La crónica del duque de Polignac del primer viaje en globo.

globo_montgolfier

Globo de aire caliente de los hermanos Montgolfier

 

El rey francés Luis XVI ofreció condenados a muerte como pasajeros para el primer vuelo tripulado en globo. Sin embargo, Pilâtre de Rozier y el marqués de Arlandes se prestaron como voluntarios para protagonizar aquella insólita aventura. Los constructores del aeróstato, los hermanos Montgolfier, llevaron el globo a los jardines del castillo de la Muette, en el Bois de Boulogne. El 21 de noviembre de 1783, los dos intrépidos aerosteros despegaron a bordo del gran globo de aire caliente para sobrevolar París y aterrizar 25 minutos después en Buttes-aux–Cailles. Entre los espectadores se encontraba también Benjamín Franklin y una comisión, presidida por el duque de Polignac, cuyo objetivo era el de certificar el éxito o el fracaso de la empresa. El duque de Polignac, describió los acontecimientos de la siguiente forma:

…majestuosamente y cuando el balón alcanzó una altura de 250 pies sobre el terreno, los intrépidos viajeros, se quitaron los sombreros y saludaron a los espectadores. En ese momento uno experimentaba un sentimiento de temor mezclado con admiración. Pronto los viajeros se perdieron de vista, pero la máquina, flotando en el espacio y mostrando su hermosa forma, ascendió hasta al menos 3000 pies, altura a la cual aún resultaba visible, cruzó el Sena por debajo de la puerta de la Conferencia y pasando entre la Escuela Militar y el Hotel de los Inválidos, alcanzó una posición en la que podía verse desde cualquier parte de París.
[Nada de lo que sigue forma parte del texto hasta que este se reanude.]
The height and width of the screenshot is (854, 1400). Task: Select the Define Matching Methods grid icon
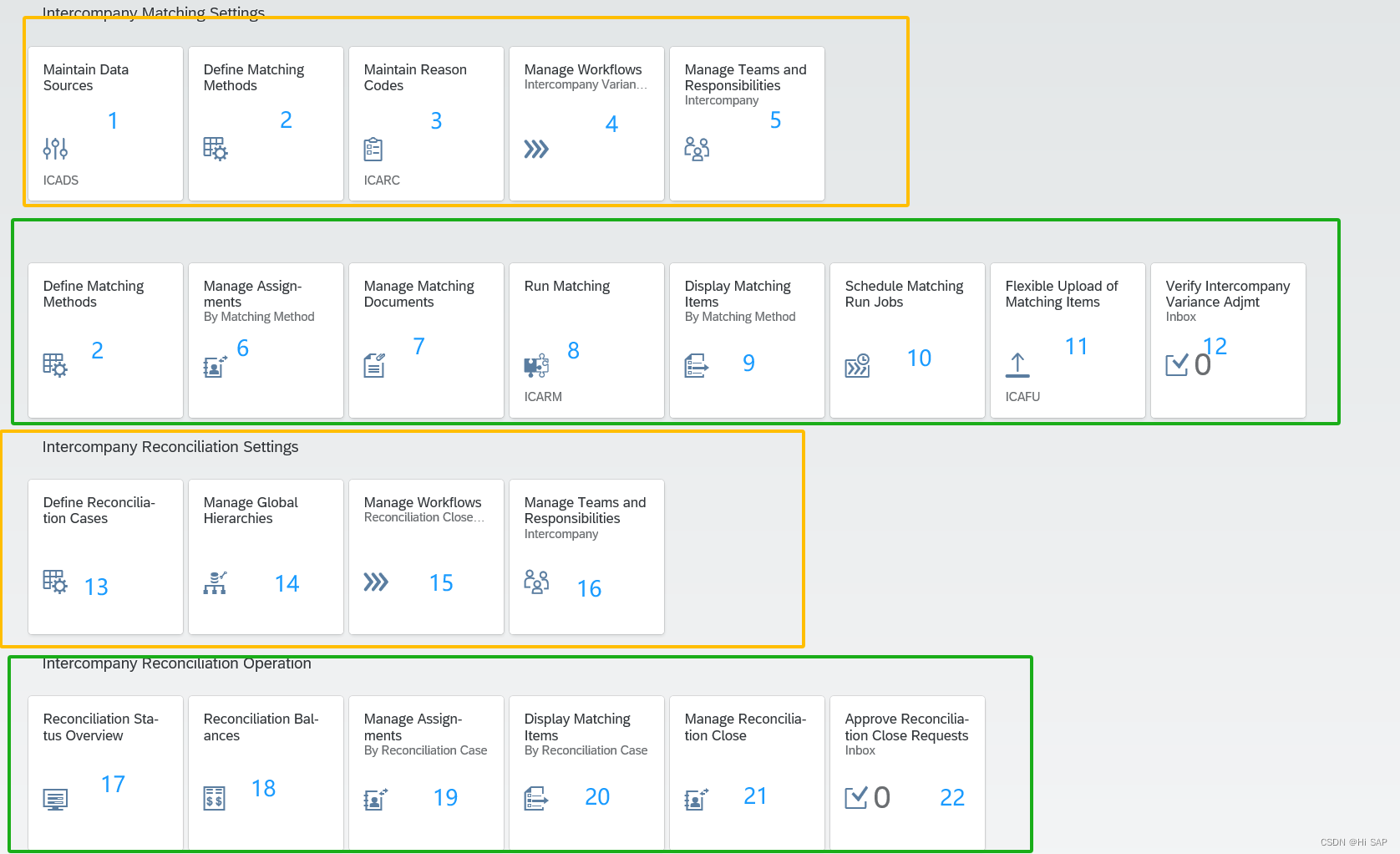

Cuando los viajeros se sintieron satisfechos con el experimento, sin desear hacer un viaje más largo, acordaron descender, pero dándose cuenta de que el viento los llevaba sobre las casas de la calle de Sèvres, en Fauburg Saint German, mantuvieron la calma y, aumentando la producción de gas, se elevaron otra vez y continuaron su viaje a través del cielo hasta que pasaron las afueras de París. Hicieron un suave descenso en un campo detrás del nuevo bulevar, al otro lado del molino de Croulebarge, sin padecer la menor incomodidad, con las dos terceras partes del aprovisionamiento de combustible intacto; de forma que ellos hubieran podido viajar, de haberlo deseado, tres veces más lejos. El viaje duró de 20 a 25 minutos, habiendo recorrido una distancia de cuatro a cinco mil brazas.

Sin embargo, las descripciones que se conocen del marqués de Arlandes no revelan que el viaje fuera tan idílico, especialmente cuando pasaron sobre el Sena y tuvieron que atizar el fuego rápidamente porque el globo perdía altura. Tampoco fue suave ni tranquilo el aterrizaje, ya que de milagro no se incrustaron en las aspas de unos molinos y el golpe contra el suelo resultó muy violento puesto que el aire se había enfriado y perdían altura a gran velocidad. Inmediatamente después de su toma de tierra tuvieron que cuidar de que las superficies del globo que empezaron a colapsar no ardieran en el brasero que aún tenía fuego y más tarde hubo de intervenir la autoridad local, a fin de evitar que un grupo de descontrolados destrozara el globo.